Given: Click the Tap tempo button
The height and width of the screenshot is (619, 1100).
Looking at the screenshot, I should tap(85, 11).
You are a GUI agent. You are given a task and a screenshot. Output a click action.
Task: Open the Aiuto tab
____________________
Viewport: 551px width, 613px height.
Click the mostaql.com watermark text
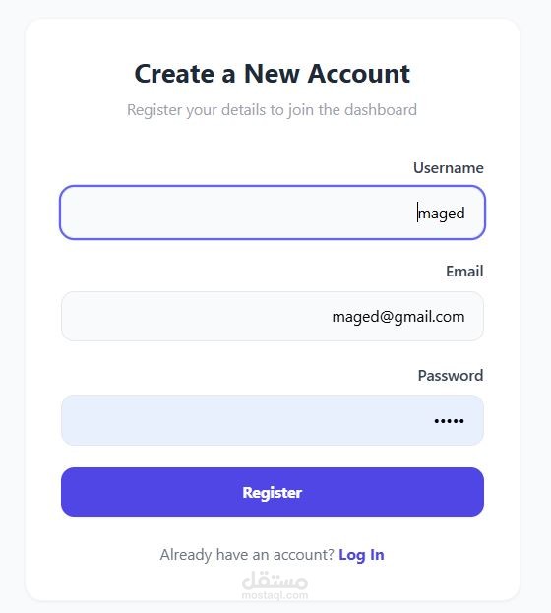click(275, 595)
____________________
◆ **Exercise goal**
Could you repeat exactly the lines above from the line with "You are a GUI" up to and including the line with "Task: Open the Aiuto tab", and only those?

◆ **Your response**
You are a GUI agent. You are given a task and a screenshot. Output a click action.
Task: Open the Aiuto tab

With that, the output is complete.